GIVEN TEXT:

# 1991 chevy s10 blazer 4.3 engine backfires in intake manifold



## dkpippin777 (May 29, 2008)

i recently got a 91 chevy s10 blazer from a relative. when you let it idle its ok, but when you try to drive it it starts to backfire and sputter in the intake. it has a TBI automatic 4x4 vin #z . when you give it alot of pedal it runs good but if you let off and try to just cruise then it starts to backfire. ive checked the tps,vaccum lines. ive taken the egr off and cleaned it, seems to have problems, no codes came up so far unless i unplug something. i've seen some comments on here about a ground issue? is it possible that this would cause this to happen.i even went as far as checking all the lifters and clearance cause my uncle was told by some wannabe mechanic that they were stickiing ( i didnt think it was possible but i checked all of them anyway). the timing was checked ,new plugs etc. im very good at repairing things but got stumped when it came to this. my book says to check egr and or the ECM. can anyone help me. ill check whatever i need to fix this thing. its a very nice rig. please help me.. if you want to contact me by email use [email protected] thnx dwayne


----------



## Raylo (Feb 12, 2006)

Sounds like a stuck open EGR valve. It runs good at high loads because that's when the EGR is open most normally. The EGR should close as the load comes off and be shut at idle.

GOAL 1:
Answer these questions about the thread on the backfiring 1991 S10 Blazer:
(a) What does the owner's book say to check?
(b) Besides the timing, what new parts does the owner report putting in?
(c) According to the reply, at what point should the EGR be shut?
GOAL 2: Carry the thread about the backfiring 1991 S10 Blazer forward, starting after its last sentence.

AVAILABLE DATA:
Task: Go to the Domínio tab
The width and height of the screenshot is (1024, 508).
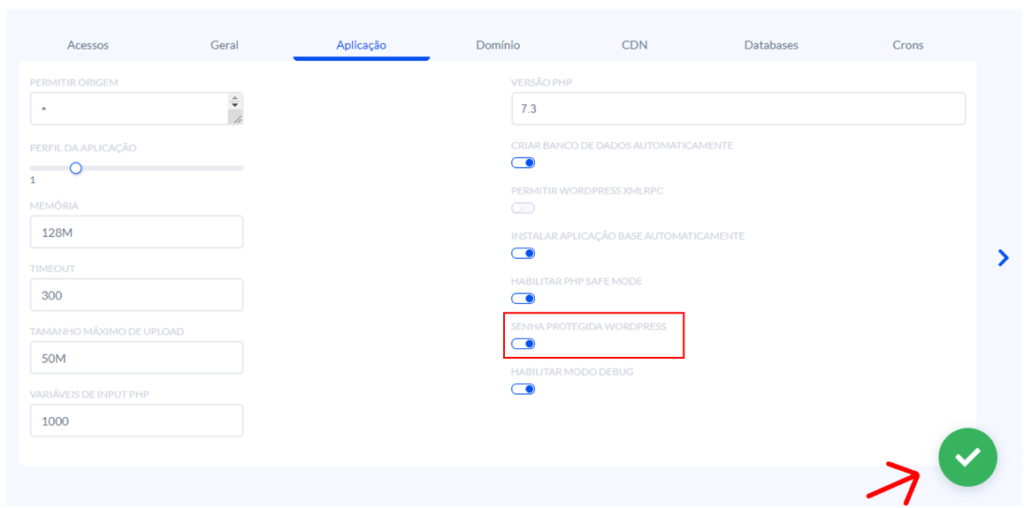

EXPECTED ANSWER 1:
(a) The EGR and/or the ECM.
(b) New plugs.
(c) At idle.

EXPECTED ANSWER 2:
----------



## dkpippin777 (May 29, 2008)

how can you tell if its stuck open, if i take a flashlight while its running will i see this happen? and if this isnt the problem is there anything else that could cause this dang thing to do this ? thnx for you reply, dwyne


----------



## Raylo (Feb 12, 2006)

I'm not sure if there is an easy way to check it visually without removing the EGR and looking at the valve butterfly and cycling it by hand to check for freedom of movement. When the EGR failed like this on my S10 I was out of town and had to take it to a shop for repair. Maybe one of the pros here might have some advice as to how to check. I did have to pull the EGR during a cam swap on my Camaro awhile back and it wasn't a hard job. But I didn't have any EGR issues then so I didn't pay much attention to it.


----------



## dkpippin777 (May 29, 2008)

i removed the egr and cleaned it.it wasnt very dirty at all. there was no cracks or noticable defects with it.


----------



## Whitetail Crazy (Apr 30, 2008)

If it idles OK then the EGR is probably not sticking open. I hate to have you just changing parts but it sounds like it could be the ignition module or possibly the pick up coil in the base of the distributor.
Also, if this is the diaphram type EGR, reach under and push the diaghram up while idling, that will make it run rough or possibly even die. If no change then you may be looking at an EGR problem but it really doesn't sound like it.


----------



## Raylo (Feb 12, 2006)

I missed that part about idling OK. Whitetail is correct if it is idling OK probably not the EGR.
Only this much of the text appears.